• What to work on: Your task is to repeat each record verbatim, exactly as it was written.

Stored entries

# # # #

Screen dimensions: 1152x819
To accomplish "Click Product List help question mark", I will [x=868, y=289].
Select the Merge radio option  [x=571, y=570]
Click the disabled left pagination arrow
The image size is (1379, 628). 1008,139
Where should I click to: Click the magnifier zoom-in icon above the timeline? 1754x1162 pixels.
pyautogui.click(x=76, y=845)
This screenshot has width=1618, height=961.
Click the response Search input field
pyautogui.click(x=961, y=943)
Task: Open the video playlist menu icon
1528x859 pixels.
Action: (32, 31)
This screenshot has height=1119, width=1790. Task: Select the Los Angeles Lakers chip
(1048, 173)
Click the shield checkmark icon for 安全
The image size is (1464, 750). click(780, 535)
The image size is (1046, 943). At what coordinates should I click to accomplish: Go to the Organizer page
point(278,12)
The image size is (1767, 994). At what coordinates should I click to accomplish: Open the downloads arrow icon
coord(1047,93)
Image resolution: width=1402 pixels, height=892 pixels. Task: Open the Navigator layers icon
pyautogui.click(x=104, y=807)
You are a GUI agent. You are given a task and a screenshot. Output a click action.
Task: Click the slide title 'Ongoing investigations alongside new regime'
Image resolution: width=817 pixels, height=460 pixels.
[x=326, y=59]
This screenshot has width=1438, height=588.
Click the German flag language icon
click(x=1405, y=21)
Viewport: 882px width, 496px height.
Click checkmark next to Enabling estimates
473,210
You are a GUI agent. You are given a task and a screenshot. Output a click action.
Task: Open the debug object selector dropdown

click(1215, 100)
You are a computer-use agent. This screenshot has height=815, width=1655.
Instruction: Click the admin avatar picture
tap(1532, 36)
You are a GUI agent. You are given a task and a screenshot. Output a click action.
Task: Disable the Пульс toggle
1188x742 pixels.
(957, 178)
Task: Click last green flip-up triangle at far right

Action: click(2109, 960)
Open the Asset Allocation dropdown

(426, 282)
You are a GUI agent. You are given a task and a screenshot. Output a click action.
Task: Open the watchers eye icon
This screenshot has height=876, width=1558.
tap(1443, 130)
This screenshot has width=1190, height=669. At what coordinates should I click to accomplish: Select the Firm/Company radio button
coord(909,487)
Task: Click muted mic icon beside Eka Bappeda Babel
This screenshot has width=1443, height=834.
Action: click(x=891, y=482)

# # # #

• Response to this task:
Screen dimensions: 1152x819
To accomplish "Click Product List help question mark", I will [x=868, y=289].
Select the Merge radio option  [x=571, y=570]
Click the disabled left pagination arrow
The image size is (1379, 628). 1008,139
Where should I click to: Click the magnifier zoom-in icon above the timeline? 1754x1162 pixels.
pyautogui.click(x=76, y=845)
This screenshot has width=1618, height=961.
Click the response Search input field
pyautogui.click(x=961, y=943)
Task: Open the video playlist menu icon
1528x859 pixels.
Action: (32, 31)
This screenshot has height=1119, width=1790. Task: Select the Los Angeles Lakers chip
(1048, 173)
Click the shield checkmark icon for 安全
The image size is (1464, 750). click(780, 535)
The image size is (1046, 943). At what coordinates should I click to accomplish: Go to the Organizer page
point(278,12)
The image size is (1767, 994). At what coordinates should I click to accomplish: Open the downloads arrow icon
coord(1047,93)
Image resolution: width=1402 pixels, height=892 pixels. Task: Open the Navigator layers icon
pyautogui.click(x=104, y=807)
You are a GUI agent. You are given a task and a screenshot. Output a click action.
Task: Click the slide title 'Ongoing investigations alongside new regime'
Image resolution: width=817 pixels, height=460 pixels.
[x=326, y=59]
This screenshot has width=1438, height=588.
Click the German flag language icon
click(x=1405, y=21)
Viewport: 882px width, 496px height.
Click checkmark next to Enabling estimates
473,210
You are a GUI agent. You are given a task and a screenshot. Output a click action.
Task: Open the debug object selector dropdown

click(1215, 100)
You are a computer-use agent. This screenshot has height=815, width=1655.
Instruction: Click the admin avatar picture
tap(1532, 36)
You are a GUI agent. You are given a task and a screenshot. Output a click action.
Task: Disable the Пульс toggle
1188x742 pixels.
(957, 178)
Task: Click last green flip-up triangle at far right

Action: click(2109, 960)
Open the Asset Allocation dropdown

(426, 282)
You are a GUI agent. You are given a task and a screenshot. Output a click action.
Task: Open the watchers eye icon
This screenshot has height=876, width=1558.
tap(1443, 130)
This screenshot has width=1190, height=669. At what coordinates should I click to accomplish: Select the Firm/Company radio button
coord(909,487)
Task: Click muted mic icon beside Eka Bappeda Babel
This screenshot has width=1443, height=834.
Action: click(x=891, y=482)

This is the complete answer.